*What the exercise asks:* Return only the lines of the data below from the line with "Where should I click to: Enable" up to and including the line with "You are a GUI", exactly as written, with the pictures omitted.

(Pixel coordinate grounding data)
***
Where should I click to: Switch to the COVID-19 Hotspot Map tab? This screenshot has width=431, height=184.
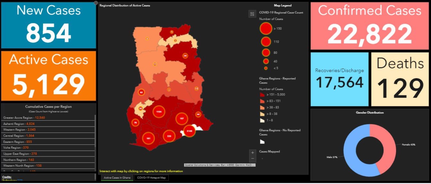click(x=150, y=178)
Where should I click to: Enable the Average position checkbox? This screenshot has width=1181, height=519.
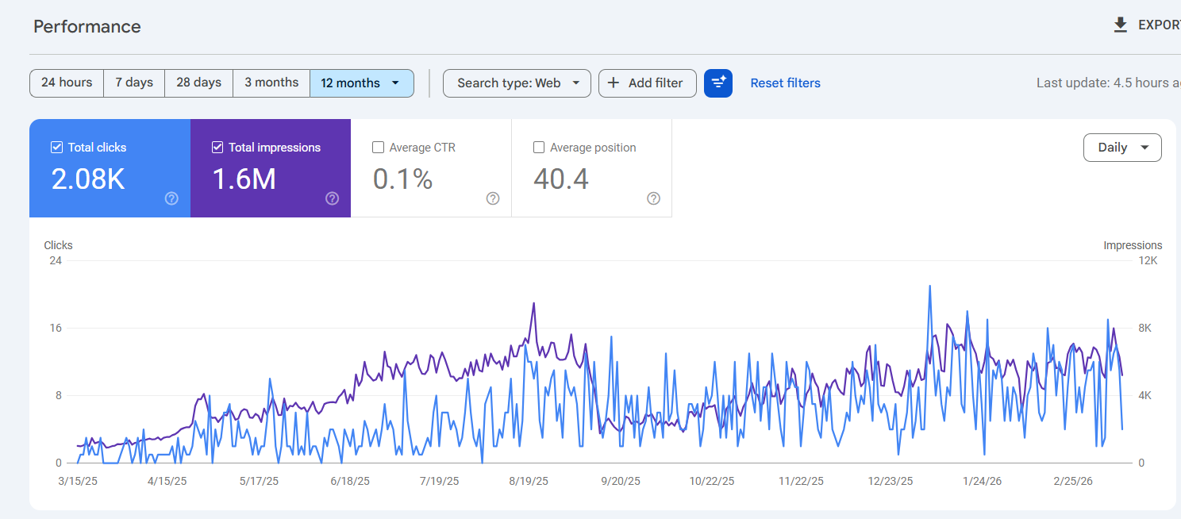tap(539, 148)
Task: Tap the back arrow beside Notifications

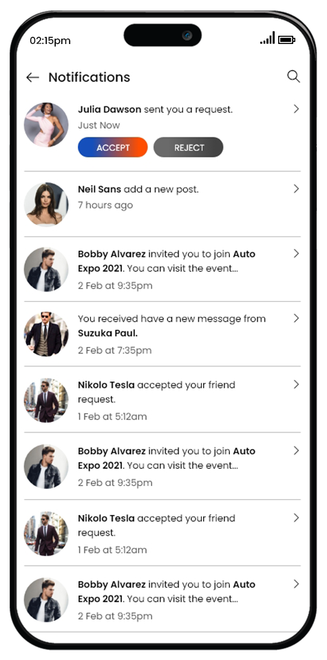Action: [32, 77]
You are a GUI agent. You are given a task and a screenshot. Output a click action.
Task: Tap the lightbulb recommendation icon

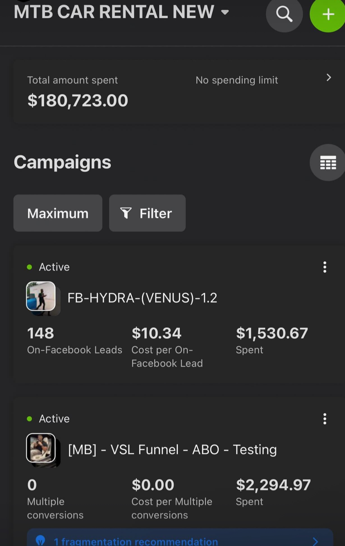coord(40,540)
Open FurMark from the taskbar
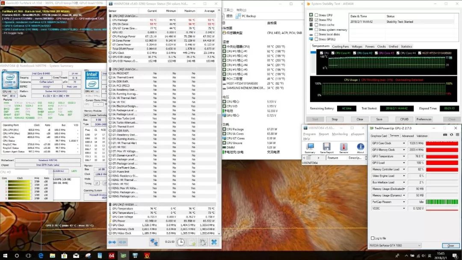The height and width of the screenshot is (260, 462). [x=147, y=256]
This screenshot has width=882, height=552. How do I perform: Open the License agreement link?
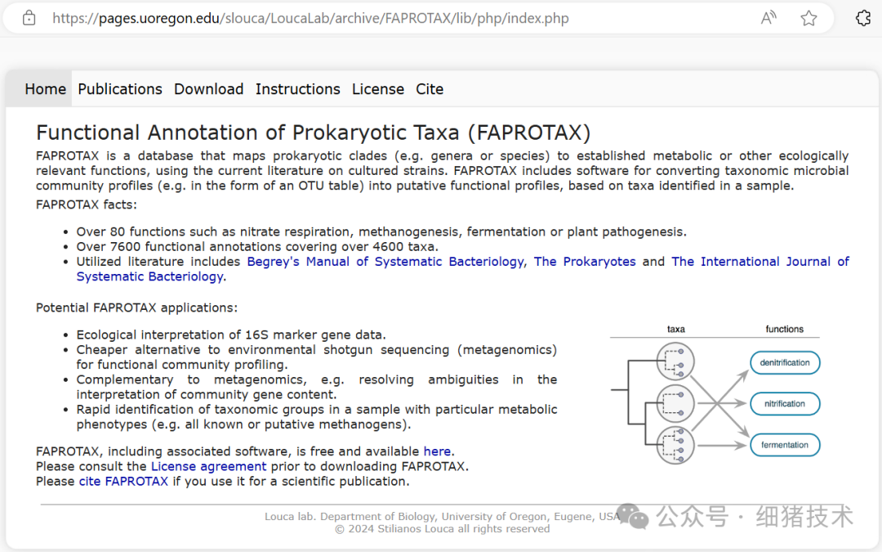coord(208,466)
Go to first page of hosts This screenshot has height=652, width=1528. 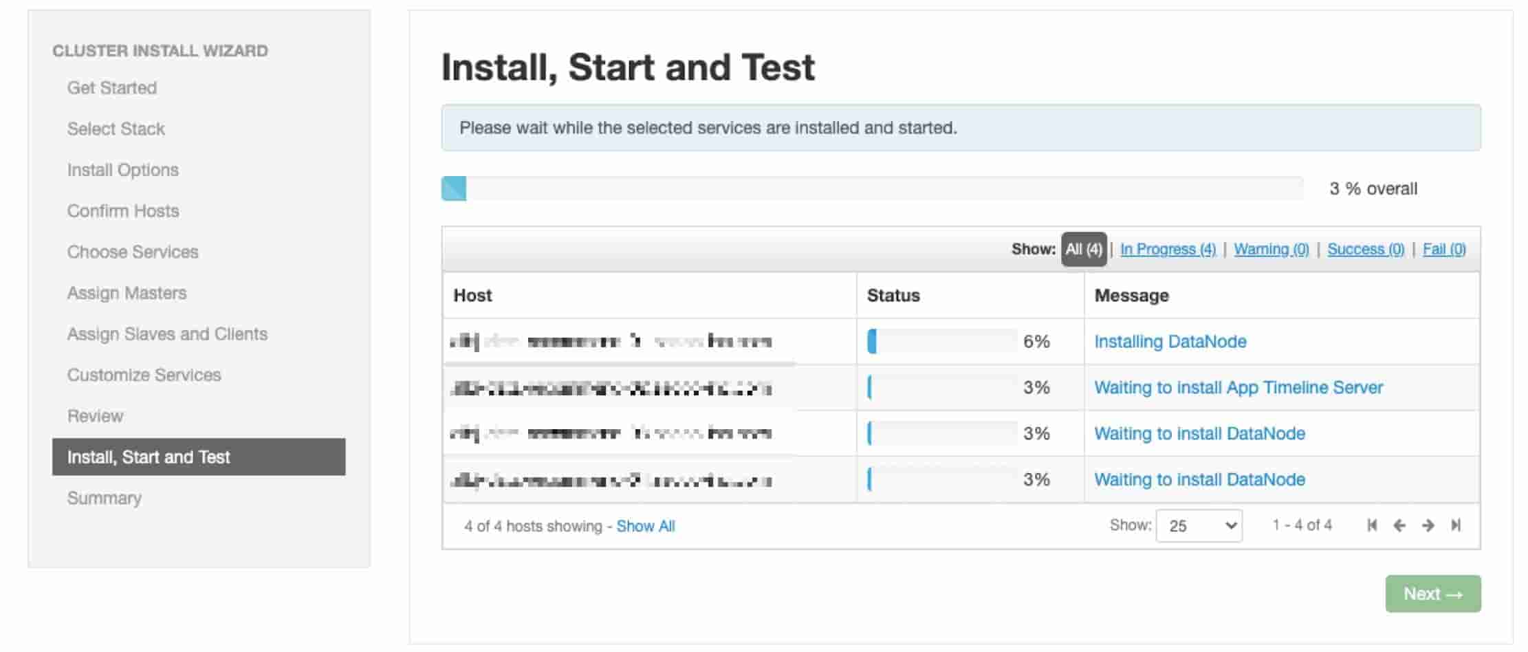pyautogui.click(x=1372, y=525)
***
*Exercise result:*
Where should I click to: Enable the Average position checkbox? This screenshot has width=1181, height=519.
tap(539, 148)
Task: Tap the back arrow beside Notifications

Action: [32, 77]
You are a GUI agent. You are given a task and a screenshot. Output a click action.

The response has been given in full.